WHAT YOU WILL DO: Rewrite the records from the line containing "Click the 研修支援アプリ" through the line containing "pos(666,319)", inclusive, changing every "Instruction" to "Directive" and leaving everything else unchanged. Return only those lines.
** BEGIN **
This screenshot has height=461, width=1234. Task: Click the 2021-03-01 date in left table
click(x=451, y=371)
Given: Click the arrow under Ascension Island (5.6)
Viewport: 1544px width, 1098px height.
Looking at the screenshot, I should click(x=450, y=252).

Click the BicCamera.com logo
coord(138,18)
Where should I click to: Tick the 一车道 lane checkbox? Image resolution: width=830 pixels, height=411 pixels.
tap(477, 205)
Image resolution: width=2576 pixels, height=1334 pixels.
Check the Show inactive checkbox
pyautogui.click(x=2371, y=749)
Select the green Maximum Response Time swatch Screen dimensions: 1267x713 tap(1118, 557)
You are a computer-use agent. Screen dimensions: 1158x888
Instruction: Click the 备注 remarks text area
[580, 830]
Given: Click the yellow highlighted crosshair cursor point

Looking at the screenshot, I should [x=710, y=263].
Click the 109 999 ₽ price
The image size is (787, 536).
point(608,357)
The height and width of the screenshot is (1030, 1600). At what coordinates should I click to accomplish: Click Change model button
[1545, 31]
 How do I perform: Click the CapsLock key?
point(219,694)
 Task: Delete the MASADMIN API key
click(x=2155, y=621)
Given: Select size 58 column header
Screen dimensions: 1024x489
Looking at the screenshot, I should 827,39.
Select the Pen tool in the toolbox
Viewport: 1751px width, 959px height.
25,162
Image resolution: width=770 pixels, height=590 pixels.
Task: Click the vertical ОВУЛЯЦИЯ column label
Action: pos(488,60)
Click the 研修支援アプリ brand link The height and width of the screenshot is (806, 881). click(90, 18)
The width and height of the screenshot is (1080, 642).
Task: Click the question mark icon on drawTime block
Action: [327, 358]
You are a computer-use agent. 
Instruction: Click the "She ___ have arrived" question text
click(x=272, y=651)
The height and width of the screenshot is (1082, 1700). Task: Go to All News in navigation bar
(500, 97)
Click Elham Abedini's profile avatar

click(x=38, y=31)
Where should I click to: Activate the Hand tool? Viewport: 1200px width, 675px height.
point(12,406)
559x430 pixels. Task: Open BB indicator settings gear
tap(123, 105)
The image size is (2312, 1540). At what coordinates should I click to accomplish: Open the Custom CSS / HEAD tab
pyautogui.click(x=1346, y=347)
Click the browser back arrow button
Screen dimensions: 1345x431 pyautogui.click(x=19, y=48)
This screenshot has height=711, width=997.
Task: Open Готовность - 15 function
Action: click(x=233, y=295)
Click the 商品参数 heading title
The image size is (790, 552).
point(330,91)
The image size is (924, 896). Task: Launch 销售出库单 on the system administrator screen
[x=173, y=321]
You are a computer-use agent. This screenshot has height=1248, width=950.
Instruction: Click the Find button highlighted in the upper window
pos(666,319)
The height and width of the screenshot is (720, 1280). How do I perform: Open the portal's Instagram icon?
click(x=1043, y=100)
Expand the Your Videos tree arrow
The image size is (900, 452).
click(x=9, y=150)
** END **
RESULT:
Click the 研修支援アプリ brand link The height and width of the screenshot is (806, 881). click(90, 18)
The width and height of the screenshot is (1080, 642).
Task: Click the question mark icon on drawTime block
Action: [327, 358]
You are a computer-use agent. 
Directive: Click the "She ___ have arrived" question text
click(x=272, y=651)
The height and width of the screenshot is (1082, 1700). Task: Go to All News in navigation bar
(500, 97)
Click Elham Abedini's profile avatar

click(x=38, y=31)
Where should I click to: Activate the Hand tool? Viewport: 1200px width, 675px height.
point(12,406)
559x430 pixels. Task: Open BB indicator settings gear
tap(123, 105)
The image size is (2312, 1540). At what coordinates should I click to accomplish: Open the Custom CSS / HEAD tab
pyautogui.click(x=1346, y=347)
Click the browser back arrow button
Screen dimensions: 1345x431 pyautogui.click(x=19, y=48)
This screenshot has height=711, width=997.
Task: Open Готовность - 15 function
Action: click(x=233, y=295)
Click the 商品参数 heading title
The image size is (790, 552).
point(330,91)
The image size is (924, 896). Task: Launch 销售出库单 on the system administrator screen
[x=173, y=321]
You are a computer-use agent. This screenshot has height=1248, width=950.
Directive: Click the Find button highlighted in the upper window
pos(666,319)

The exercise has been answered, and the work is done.